We show our greatest love to the fine art Calligraphy. Every now and then, it has fascinated not only Japanese culture but also influenced other parts of the world.

Where to Learn Calligraphy in Japan?

A Student Practicing Calligraphy in Shizuoka. Photo Credit: Zach at Flickr.

Here I have listed some institutions that offer calligraphy courses for beginners. Though, if you want to be smart enough you could read a very useful book written on Japanese calligraphy.

Please check out this book here. It is resourceful, and more importantly, you are going to need it even when you start your calligraphy class in Japan. The book would guide you how to do Japanese calligraphy though you need to have a complete set of Calligraphy tools, please check it out here.

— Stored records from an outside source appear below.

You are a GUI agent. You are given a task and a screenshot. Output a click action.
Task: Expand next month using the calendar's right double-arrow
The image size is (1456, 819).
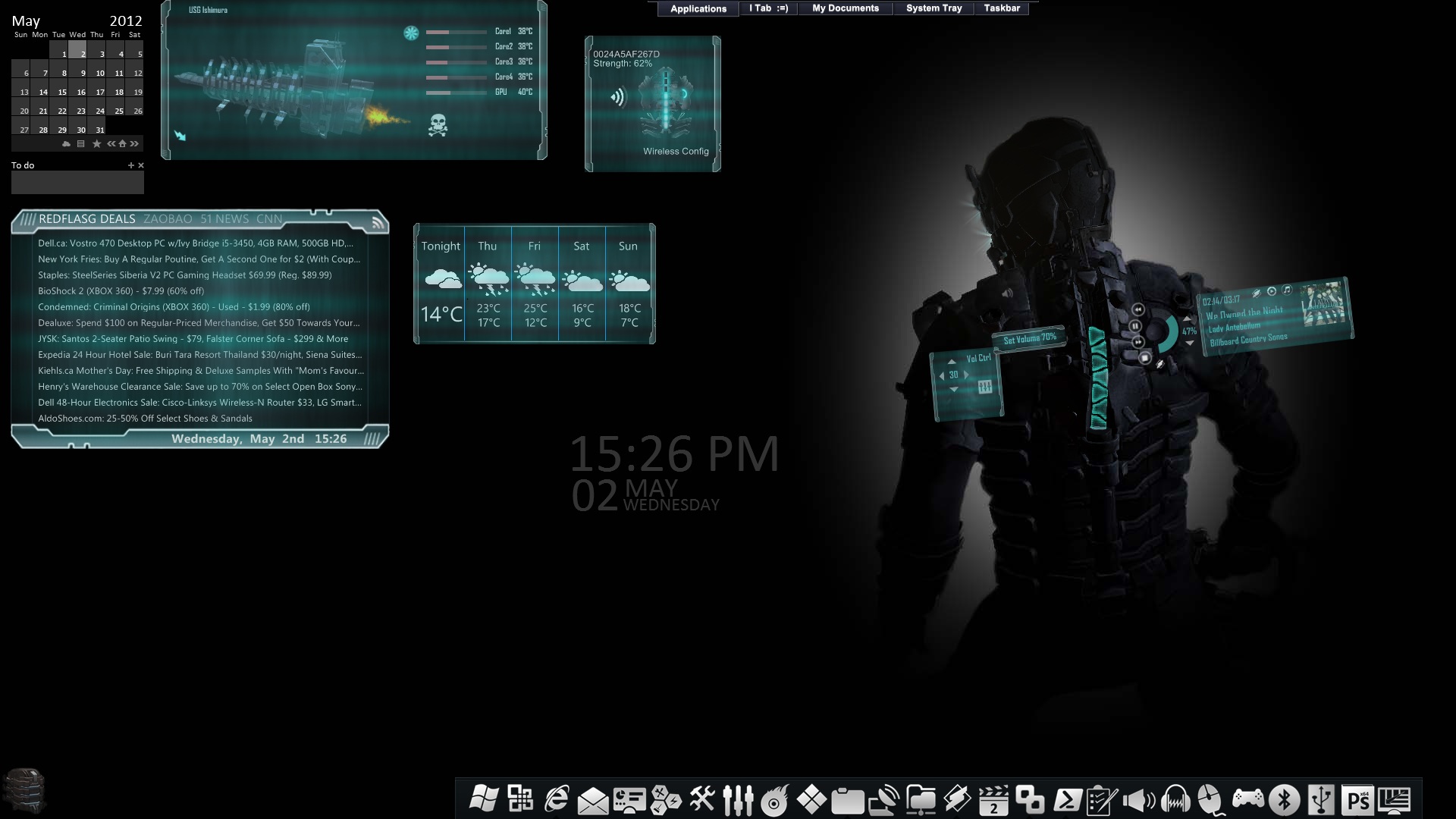click(134, 144)
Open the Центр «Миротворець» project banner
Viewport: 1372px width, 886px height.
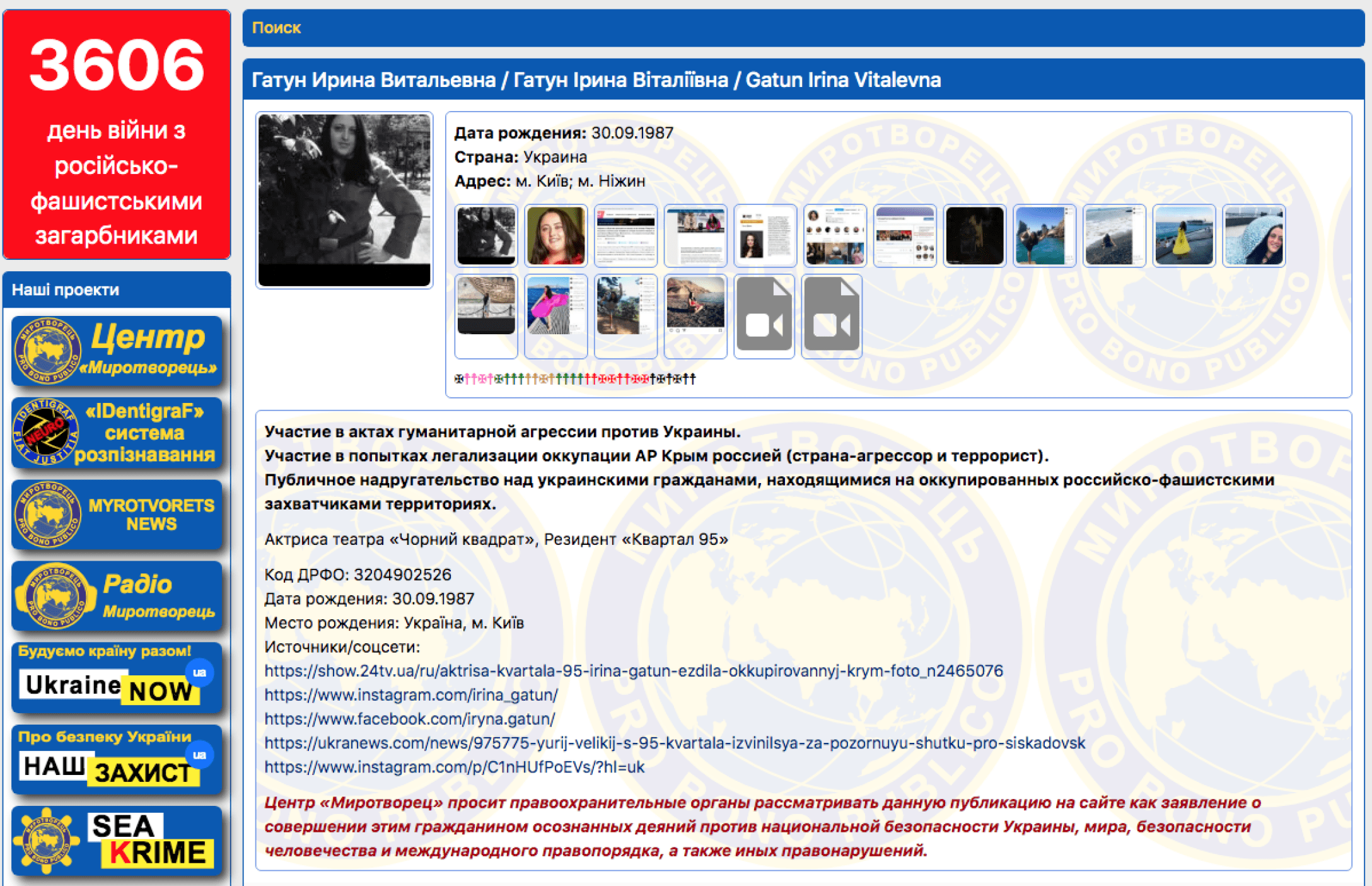tap(117, 351)
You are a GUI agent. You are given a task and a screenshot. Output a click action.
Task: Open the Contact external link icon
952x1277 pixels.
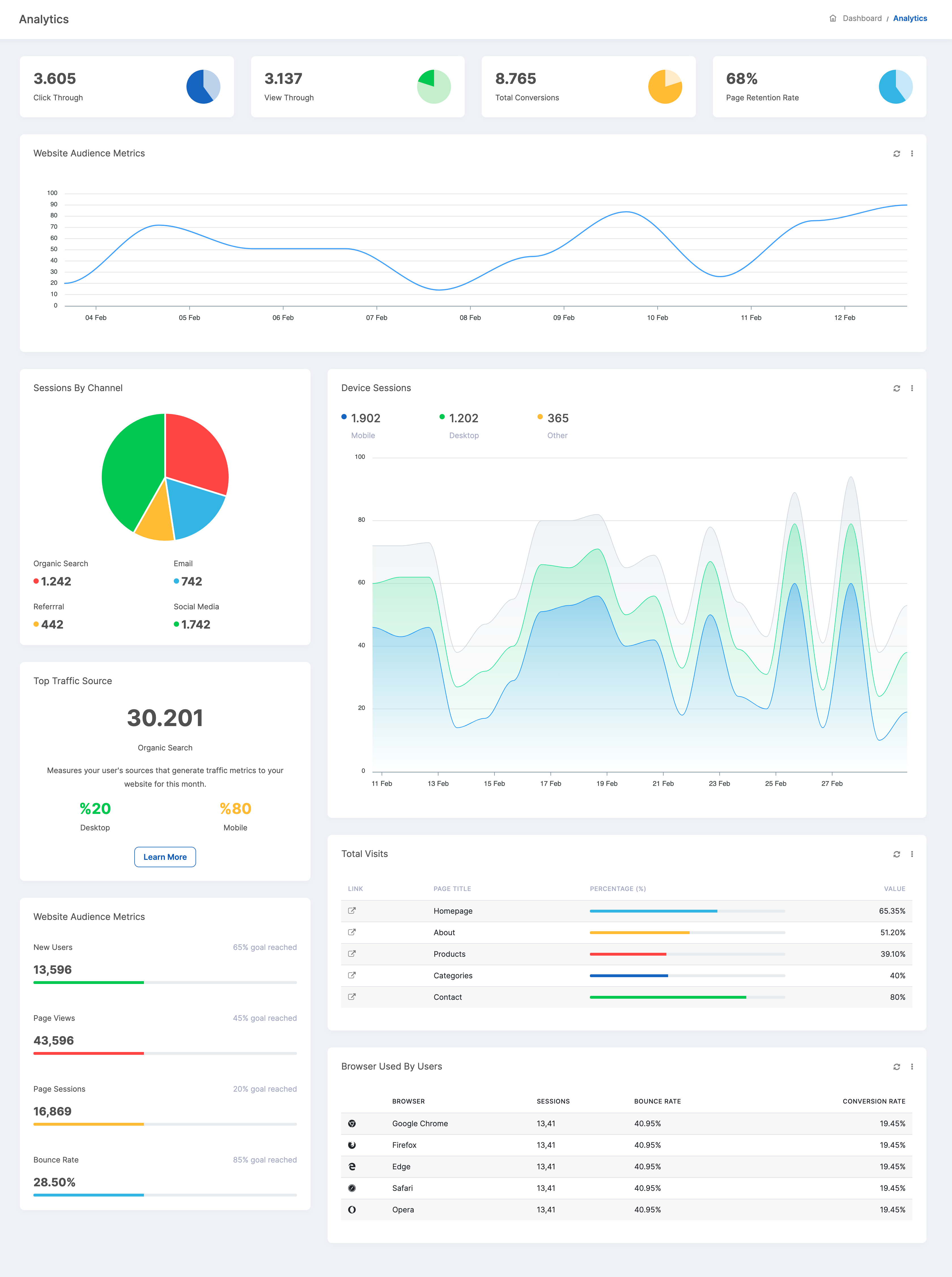pos(352,997)
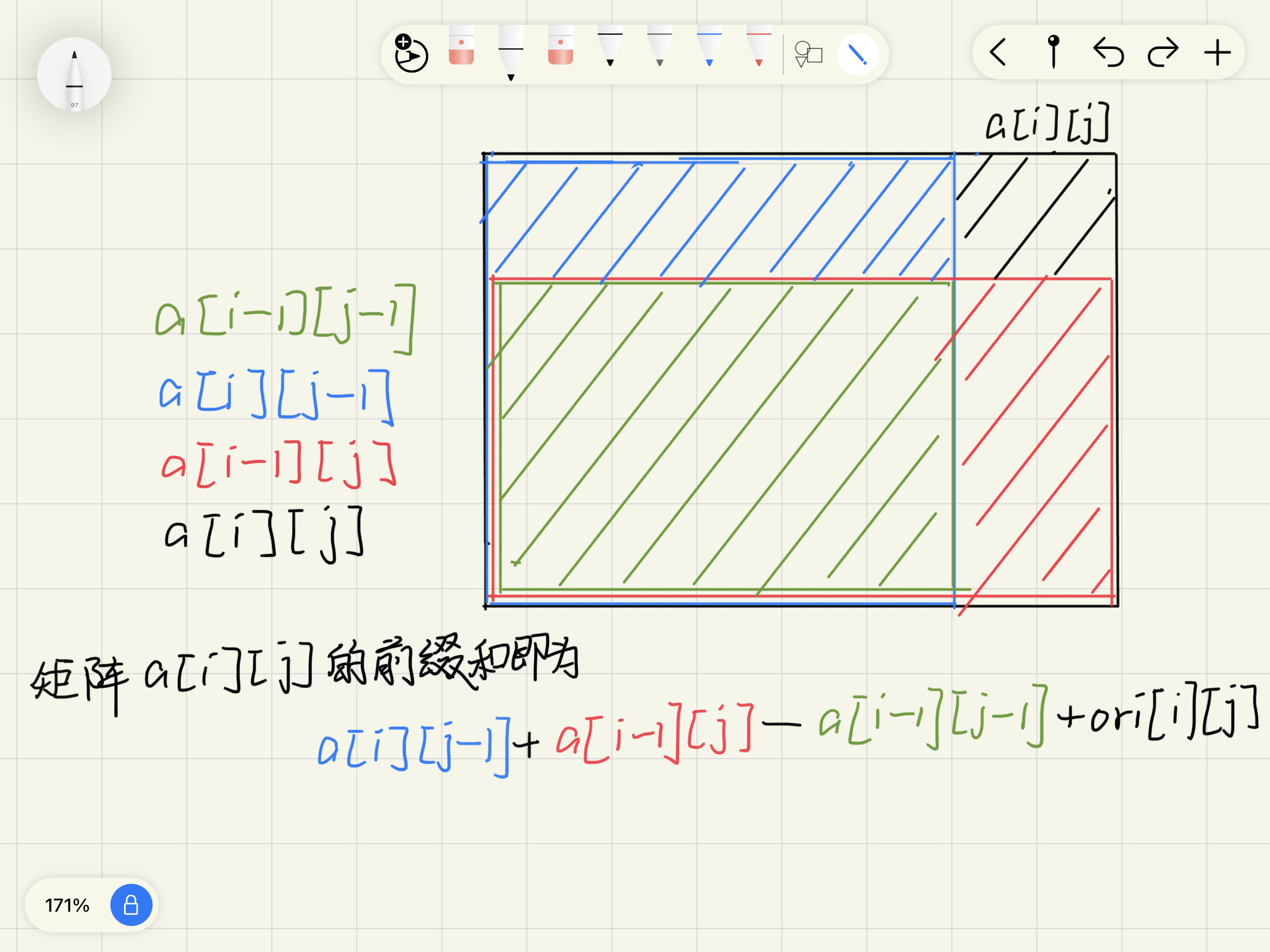Toggle the blue zoom lock button
1270x952 pixels.
coord(131,905)
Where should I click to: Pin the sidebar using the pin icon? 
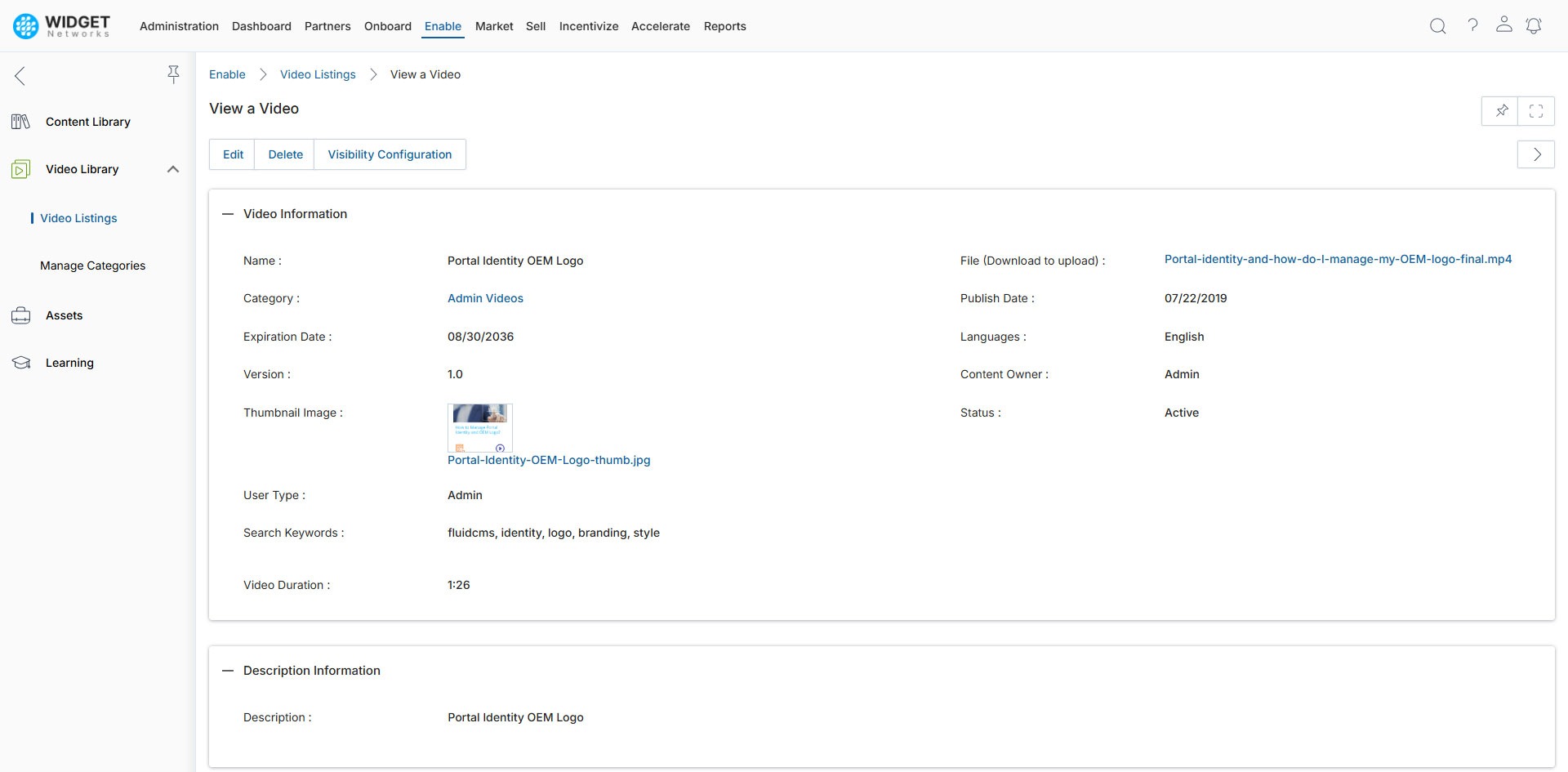pyautogui.click(x=174, y=74)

1. Calligraphy Art class in Roppongi

2. Udoyoshi Calligraphy Lesson

3. Baikei

4. Shikoku University

5. Seisho School 

6. WAK Japan

7. Izumi Shiratani 

8. Kyoto University 

9. Aoyama Gakuin University

10. Daito Bunka University

You can contact them via email or make a phone call to one of these Japanese calligraphy learning institutes. I strongly suggest you visit their own contact pages. Except for that, there are some tour operators that offer a day calligraphy learning lesson with the help of real calligraphy artists in Japan.

Learn Calligraphy Lesson Online for Free

Three Beautiful Japanese Calligraphies. Photo Credit: R Pahre at Flickr.

Hands-on training and online training methods are not the same thing. They follow different approaches to teaching methods. Anyone can learn the Japanese language online, there is no problem with it.

But when it comes to learning an art like calligraphy, you have to think twice before deciding “Would I be able to learn it fully online?” The true thing is that – you are not going to learn it fully online.

To learn calligraphy, you must learn it from a master who guides the ultimate techniques. However, learning the basics of Japanese calligraphy online is possible. That’s why I recommend these websites to learn basic calligraphy.





The art of shodo reminds me of something that I left a long time ago. I am not a master of Japanese calligraphy but I learned its basic techniques and I believe I have achieved a knowledge that can’t be taken away from me. It remains with me forever.